_SET EXERCISE_
Write out the lines of the material below verbatim, starting at the line with "The height and width of the screenshot is (1080, 1920). Find" and continuing up to and including the line with "coordinates (113, 842).".

═════ DATASET EXTRACT

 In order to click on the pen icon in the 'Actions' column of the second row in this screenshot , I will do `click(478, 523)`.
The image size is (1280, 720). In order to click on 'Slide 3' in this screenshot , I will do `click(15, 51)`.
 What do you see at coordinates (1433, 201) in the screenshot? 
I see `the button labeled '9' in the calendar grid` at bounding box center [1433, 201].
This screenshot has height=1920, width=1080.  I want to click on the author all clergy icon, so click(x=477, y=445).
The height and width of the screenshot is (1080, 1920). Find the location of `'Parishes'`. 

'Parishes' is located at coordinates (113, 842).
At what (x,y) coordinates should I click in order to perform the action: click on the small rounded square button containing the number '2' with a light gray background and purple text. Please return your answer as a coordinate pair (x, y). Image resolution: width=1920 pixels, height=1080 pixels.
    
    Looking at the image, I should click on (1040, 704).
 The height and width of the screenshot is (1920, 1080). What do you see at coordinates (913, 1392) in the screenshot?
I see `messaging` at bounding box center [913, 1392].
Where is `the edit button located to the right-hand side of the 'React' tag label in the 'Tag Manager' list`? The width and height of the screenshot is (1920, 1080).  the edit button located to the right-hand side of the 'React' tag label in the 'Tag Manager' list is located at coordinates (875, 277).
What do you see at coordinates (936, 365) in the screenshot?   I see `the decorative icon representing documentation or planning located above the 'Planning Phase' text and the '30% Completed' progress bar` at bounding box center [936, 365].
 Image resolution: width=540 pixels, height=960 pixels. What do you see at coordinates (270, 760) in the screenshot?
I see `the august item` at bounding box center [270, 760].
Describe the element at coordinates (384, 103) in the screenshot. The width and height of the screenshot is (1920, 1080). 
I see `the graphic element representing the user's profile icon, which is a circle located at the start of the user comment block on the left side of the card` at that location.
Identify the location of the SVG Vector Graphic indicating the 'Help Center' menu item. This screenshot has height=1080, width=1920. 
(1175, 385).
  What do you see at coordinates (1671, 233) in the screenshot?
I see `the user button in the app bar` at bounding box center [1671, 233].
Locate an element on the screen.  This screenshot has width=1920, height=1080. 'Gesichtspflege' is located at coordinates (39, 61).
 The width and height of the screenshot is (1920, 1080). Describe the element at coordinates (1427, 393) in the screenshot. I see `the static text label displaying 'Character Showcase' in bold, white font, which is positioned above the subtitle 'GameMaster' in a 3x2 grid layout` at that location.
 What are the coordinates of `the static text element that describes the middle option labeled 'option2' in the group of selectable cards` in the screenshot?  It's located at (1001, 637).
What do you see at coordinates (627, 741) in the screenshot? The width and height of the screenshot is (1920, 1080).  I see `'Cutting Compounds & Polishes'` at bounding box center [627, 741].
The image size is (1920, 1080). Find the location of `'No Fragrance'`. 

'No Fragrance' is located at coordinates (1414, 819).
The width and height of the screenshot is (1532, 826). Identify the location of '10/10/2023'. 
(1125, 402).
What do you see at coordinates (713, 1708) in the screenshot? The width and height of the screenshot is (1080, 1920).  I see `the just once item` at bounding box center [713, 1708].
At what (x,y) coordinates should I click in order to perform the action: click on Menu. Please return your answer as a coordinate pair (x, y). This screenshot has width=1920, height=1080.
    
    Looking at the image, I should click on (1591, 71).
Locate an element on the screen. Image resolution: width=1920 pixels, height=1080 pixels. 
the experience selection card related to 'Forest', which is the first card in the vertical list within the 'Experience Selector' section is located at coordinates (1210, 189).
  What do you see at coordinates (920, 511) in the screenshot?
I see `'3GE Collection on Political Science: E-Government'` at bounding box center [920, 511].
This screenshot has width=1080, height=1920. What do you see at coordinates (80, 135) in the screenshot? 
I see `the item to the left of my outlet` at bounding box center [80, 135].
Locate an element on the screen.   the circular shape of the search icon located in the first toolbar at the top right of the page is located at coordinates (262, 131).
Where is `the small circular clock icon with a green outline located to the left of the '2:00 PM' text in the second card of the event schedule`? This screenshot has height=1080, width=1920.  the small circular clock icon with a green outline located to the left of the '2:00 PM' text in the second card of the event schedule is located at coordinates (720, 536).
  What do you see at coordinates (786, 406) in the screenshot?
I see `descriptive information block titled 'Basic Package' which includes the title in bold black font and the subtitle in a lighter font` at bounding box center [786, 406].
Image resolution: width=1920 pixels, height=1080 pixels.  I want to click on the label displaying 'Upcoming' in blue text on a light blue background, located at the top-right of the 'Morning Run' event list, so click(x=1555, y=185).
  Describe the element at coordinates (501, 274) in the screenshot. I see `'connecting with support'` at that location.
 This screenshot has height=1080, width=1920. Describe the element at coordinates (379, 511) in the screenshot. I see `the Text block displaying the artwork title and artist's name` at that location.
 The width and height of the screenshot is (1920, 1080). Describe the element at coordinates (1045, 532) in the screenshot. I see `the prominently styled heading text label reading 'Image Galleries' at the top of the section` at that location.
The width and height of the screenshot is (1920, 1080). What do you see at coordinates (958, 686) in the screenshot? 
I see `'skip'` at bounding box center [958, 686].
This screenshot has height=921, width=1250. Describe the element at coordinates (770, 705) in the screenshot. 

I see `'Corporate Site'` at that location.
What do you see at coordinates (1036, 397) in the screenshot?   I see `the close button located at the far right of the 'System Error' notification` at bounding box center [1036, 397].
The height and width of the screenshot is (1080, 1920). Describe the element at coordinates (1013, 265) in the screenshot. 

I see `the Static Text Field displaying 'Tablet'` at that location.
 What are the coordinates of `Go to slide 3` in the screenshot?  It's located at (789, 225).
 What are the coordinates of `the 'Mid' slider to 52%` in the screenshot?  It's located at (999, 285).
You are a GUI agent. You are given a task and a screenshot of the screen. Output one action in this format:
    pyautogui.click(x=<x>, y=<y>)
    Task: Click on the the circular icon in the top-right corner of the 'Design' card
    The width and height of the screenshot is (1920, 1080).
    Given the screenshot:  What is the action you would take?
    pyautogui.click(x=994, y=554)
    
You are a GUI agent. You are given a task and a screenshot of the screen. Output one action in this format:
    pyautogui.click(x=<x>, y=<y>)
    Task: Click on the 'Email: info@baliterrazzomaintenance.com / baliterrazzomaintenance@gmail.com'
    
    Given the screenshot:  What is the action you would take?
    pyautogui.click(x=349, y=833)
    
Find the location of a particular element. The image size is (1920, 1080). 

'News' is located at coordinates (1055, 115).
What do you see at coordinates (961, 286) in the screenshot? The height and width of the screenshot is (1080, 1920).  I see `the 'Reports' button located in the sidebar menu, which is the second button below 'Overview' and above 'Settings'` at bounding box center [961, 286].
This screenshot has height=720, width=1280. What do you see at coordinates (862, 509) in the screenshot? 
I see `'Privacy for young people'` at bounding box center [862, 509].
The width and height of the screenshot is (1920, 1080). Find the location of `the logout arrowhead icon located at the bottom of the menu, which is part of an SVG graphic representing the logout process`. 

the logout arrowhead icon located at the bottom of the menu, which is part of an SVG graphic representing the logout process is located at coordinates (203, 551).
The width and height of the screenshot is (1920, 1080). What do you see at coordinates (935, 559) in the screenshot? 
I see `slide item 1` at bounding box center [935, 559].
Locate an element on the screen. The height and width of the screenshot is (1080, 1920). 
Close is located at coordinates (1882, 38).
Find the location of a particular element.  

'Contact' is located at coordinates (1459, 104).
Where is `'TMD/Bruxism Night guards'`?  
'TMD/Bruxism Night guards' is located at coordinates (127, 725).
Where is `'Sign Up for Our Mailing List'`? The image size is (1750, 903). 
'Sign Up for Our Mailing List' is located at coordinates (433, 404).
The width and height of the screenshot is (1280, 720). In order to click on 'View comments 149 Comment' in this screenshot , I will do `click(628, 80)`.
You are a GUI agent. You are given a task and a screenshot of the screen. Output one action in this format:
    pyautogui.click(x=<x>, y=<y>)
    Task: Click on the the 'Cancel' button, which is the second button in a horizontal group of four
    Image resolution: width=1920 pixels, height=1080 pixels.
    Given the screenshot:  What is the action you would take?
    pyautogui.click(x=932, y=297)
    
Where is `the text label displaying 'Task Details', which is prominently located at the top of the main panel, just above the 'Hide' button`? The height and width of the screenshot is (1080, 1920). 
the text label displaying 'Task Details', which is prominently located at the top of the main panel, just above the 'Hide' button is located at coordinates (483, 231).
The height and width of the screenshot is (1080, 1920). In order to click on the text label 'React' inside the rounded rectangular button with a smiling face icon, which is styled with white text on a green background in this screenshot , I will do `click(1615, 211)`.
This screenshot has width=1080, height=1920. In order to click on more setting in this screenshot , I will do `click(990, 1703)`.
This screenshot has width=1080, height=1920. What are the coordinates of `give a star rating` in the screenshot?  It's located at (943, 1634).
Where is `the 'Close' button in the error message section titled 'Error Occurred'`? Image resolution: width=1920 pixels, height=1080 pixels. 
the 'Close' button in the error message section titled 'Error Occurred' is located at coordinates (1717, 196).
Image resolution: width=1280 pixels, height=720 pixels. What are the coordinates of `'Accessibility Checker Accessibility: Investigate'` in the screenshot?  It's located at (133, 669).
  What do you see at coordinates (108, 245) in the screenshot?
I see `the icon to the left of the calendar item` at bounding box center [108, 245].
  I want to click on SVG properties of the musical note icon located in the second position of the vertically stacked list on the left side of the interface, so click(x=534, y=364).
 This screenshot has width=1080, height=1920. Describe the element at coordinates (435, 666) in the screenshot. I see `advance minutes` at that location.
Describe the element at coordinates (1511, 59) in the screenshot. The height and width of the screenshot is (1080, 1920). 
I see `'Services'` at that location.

══════════

_WRITTEN ANSWER_
The height and width of the screenshot is (1080, 1920). Find the location of `'Parishes'`. 

'Parishes' is located at coordinates (113, 842).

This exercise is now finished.